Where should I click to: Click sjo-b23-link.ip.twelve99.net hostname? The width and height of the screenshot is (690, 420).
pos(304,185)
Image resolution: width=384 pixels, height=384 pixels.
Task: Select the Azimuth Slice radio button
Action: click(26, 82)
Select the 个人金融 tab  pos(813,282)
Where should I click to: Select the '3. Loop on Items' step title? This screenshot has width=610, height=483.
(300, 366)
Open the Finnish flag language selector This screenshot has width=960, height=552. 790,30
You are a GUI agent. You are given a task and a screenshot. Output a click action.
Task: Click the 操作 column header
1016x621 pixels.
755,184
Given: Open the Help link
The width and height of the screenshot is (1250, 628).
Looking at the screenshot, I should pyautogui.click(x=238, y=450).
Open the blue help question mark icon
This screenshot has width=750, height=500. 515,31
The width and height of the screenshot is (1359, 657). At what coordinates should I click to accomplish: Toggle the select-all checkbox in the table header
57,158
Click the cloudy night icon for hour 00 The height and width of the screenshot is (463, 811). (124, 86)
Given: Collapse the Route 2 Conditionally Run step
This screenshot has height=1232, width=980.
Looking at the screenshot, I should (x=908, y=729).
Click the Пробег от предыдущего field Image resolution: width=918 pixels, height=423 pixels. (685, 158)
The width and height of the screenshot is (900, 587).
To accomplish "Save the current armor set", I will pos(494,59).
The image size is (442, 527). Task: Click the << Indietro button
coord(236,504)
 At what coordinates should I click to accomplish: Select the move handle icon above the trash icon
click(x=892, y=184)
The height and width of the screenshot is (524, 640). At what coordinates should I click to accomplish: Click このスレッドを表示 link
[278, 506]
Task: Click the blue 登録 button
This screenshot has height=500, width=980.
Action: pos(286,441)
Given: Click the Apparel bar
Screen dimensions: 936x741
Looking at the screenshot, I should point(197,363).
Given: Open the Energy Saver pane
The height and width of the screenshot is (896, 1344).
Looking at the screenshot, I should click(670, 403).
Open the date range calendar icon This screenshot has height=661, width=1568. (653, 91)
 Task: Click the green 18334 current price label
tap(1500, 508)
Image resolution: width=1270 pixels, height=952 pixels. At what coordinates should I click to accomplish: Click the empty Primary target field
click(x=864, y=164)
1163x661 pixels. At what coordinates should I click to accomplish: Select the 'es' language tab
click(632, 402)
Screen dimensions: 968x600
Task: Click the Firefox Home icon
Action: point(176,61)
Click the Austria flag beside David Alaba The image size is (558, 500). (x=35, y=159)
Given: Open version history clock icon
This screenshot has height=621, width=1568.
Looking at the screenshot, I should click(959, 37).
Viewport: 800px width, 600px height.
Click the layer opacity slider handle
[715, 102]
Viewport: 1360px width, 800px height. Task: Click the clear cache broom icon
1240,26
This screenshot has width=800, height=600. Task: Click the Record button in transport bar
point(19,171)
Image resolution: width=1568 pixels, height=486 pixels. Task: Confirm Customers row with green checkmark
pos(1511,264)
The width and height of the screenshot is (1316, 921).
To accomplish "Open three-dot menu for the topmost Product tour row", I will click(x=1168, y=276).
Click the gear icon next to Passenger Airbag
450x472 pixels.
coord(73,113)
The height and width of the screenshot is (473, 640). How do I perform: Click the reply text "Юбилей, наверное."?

--------------------------------------------------

Instructions to follow -
Search the listing for the word "will". Copy every line in which it occurs.

Exercise solution -
To accomplish "Save the current armor set", I will pos(494,59).
To accomplish "Open three-dot menu for the topmost Product tour row", I will click(x=1168, y=276).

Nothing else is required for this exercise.